Let us remember, therefore, this difference between the social life of the last two centuries and our own, and we shall not then commit to a common contempt the classics of England, and those littérateurs who in a later age, when other classes besides aristocrats are educated and refined, should haunt the portals of the aristocracy, and, like that most despicable of flunkeys, Theodore Hook, take every opportunity of throwing contumely on the middle class, from which they rose.
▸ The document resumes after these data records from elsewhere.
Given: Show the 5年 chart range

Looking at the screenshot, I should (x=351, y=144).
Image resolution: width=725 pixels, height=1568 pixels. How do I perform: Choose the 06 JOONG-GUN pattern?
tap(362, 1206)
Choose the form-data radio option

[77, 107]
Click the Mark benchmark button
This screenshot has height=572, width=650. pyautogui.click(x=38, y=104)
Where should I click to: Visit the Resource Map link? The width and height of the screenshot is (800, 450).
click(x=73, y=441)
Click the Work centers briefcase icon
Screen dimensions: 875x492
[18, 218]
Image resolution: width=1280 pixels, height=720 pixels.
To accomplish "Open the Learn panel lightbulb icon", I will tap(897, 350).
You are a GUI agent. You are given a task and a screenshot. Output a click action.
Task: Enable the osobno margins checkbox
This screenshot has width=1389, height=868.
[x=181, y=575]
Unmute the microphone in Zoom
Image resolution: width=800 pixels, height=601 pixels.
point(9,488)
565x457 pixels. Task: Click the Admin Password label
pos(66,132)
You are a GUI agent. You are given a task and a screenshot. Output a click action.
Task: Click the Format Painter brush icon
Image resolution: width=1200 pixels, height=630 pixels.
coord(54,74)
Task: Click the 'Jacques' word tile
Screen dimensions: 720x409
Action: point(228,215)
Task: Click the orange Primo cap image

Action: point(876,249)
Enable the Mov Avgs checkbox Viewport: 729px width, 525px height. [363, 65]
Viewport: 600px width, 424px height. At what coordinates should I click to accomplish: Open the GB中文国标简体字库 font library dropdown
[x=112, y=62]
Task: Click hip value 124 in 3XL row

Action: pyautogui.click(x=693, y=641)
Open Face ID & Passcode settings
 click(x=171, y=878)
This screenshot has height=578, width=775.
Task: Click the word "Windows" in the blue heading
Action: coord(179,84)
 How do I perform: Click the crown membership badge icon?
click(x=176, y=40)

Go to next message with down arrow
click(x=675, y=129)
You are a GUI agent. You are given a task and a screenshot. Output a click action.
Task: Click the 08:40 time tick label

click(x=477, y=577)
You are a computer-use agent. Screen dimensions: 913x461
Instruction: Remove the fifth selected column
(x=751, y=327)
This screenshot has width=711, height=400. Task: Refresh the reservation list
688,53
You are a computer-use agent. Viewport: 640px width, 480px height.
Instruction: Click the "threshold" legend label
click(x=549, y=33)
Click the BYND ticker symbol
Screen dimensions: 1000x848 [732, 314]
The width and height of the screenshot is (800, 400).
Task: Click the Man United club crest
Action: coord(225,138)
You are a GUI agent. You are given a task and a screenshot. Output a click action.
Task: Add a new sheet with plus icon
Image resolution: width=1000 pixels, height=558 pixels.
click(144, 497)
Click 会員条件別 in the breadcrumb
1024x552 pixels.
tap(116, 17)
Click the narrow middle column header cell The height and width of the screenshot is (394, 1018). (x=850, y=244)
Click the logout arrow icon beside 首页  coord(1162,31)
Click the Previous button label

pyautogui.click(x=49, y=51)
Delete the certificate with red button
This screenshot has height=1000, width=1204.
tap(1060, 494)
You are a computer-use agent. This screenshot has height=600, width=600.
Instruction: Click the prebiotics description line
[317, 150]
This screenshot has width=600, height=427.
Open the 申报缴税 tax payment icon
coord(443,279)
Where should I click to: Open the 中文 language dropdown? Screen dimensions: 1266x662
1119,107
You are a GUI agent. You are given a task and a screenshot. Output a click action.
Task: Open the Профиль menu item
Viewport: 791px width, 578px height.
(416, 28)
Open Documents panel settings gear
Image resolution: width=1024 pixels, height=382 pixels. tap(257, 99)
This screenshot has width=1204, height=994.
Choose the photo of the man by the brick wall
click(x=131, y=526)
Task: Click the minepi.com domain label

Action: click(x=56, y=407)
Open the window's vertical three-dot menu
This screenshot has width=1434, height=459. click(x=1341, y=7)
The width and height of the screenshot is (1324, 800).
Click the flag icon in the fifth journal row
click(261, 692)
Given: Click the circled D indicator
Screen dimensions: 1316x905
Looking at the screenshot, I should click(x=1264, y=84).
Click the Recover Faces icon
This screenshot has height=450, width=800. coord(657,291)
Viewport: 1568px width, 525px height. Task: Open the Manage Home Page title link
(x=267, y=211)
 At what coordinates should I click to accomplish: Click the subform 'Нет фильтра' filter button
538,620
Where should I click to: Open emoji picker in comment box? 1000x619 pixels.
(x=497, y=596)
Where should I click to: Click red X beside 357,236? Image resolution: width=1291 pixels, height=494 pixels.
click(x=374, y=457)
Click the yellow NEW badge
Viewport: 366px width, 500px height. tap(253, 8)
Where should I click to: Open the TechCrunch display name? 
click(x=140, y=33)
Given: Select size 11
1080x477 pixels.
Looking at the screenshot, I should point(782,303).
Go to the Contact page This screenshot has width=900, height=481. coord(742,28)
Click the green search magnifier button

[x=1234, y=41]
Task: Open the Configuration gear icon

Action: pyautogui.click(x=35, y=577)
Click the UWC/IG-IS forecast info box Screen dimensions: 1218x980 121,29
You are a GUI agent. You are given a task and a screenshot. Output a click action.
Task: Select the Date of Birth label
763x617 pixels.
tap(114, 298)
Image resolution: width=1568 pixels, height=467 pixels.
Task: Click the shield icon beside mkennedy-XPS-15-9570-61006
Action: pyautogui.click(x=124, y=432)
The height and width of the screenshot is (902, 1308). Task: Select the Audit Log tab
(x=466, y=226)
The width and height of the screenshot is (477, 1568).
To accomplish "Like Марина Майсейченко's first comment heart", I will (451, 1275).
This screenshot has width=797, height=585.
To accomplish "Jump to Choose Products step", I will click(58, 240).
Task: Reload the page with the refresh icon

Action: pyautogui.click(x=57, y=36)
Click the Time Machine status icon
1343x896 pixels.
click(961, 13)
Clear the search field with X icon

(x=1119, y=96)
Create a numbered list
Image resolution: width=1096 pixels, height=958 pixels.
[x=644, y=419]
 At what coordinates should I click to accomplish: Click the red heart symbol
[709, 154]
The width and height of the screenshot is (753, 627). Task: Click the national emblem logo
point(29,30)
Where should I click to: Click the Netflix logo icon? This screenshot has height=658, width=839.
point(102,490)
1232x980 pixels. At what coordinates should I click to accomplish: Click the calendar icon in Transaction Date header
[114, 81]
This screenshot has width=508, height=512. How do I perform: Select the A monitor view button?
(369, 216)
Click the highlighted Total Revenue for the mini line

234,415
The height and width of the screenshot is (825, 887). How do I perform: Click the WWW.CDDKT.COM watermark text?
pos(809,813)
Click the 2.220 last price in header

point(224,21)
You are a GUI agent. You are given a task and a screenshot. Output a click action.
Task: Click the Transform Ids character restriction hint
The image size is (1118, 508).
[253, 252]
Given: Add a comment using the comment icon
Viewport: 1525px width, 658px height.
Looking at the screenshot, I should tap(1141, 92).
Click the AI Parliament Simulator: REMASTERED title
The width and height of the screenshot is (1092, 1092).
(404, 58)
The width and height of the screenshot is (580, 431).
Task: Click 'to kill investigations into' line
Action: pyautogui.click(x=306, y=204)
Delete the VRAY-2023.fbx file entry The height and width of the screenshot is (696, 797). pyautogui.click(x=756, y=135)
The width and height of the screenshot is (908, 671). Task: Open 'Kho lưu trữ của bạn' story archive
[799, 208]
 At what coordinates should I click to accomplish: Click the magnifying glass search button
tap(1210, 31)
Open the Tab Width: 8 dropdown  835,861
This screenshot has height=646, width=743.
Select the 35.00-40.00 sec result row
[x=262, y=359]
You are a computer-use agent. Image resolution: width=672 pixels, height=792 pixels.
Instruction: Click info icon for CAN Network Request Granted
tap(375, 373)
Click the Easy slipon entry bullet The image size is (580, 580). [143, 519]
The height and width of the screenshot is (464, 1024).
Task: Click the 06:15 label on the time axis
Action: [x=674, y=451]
Though it were somewhat ungracious, still it is but just to consider the figure which a literary man in those ages presented when contemplated through the long vista that separated the aristocracy from the obscure learned. I suspect that he who looked from the noble end-not being impressed with any of the modern ideas about the "leaders of thought," and the "progress of civilisation," and the perfectability of the species in general, imagined that he saw at the other end a professional performer in a creditable and elegant art; and I call Selden to witness, a man whose position enabled him to sympathise with both patron and author: ""Tis ridiculous for a lord to print verses; 'tis well enough to make them to please himself, but to make them public is foolish. If a man in a private chamber twirls his band-strings or plays with a rush to please himself, 'tis well enough ; but if he should go into Fleet Street, and sit upon a stall, and twirl a band-string or play with a rush, then all the boys in the street would laugh at him."* And Congreve, who wished to shine at both ends of the vista, to be at

* Selden's Table Talk; tit. Poetry.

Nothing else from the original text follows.